◆ **THE TASK**: The copy has to match the records word for word and include no pictures.

◆ **Source data**:
==================================================

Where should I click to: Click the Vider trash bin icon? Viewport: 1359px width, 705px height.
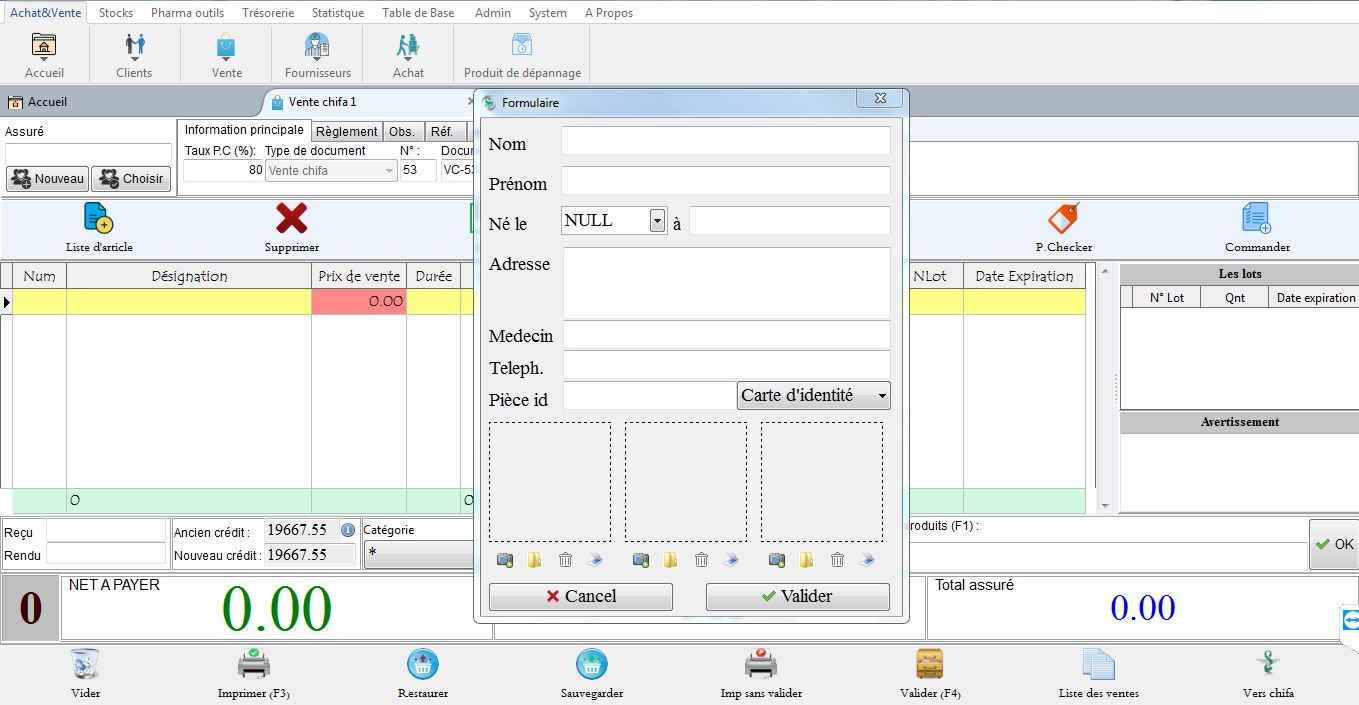(x=85, y=664)
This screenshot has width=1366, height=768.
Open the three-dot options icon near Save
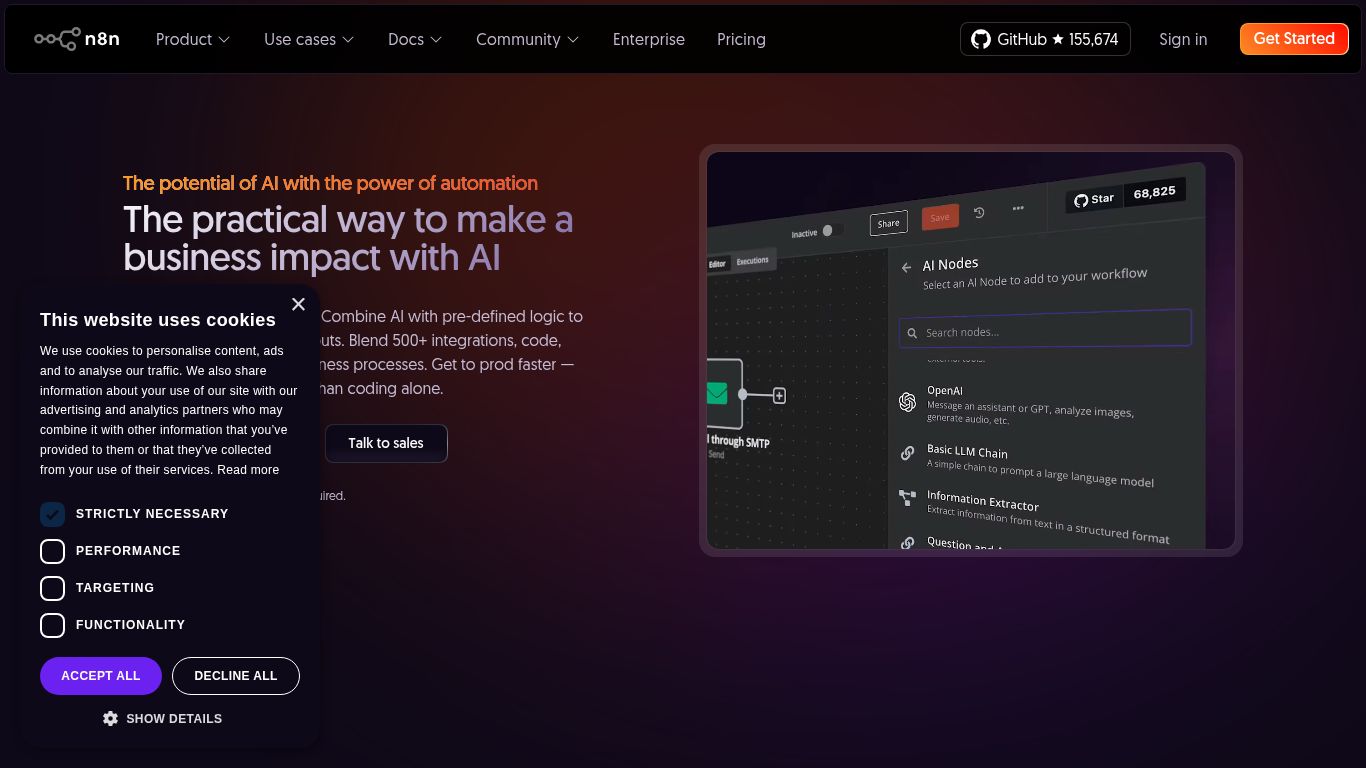(x=1017, y=207)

==================================================

◆ **EXERCISE RESPONSE**:
Where should I click to: Click the Vider trash bin icon? Viewport: 1359px width, 705px height.
(x=85, y=664)
This screenshot has width=1366, height=768.
Open the three-dot options icon near Save
(x=1017, y=207)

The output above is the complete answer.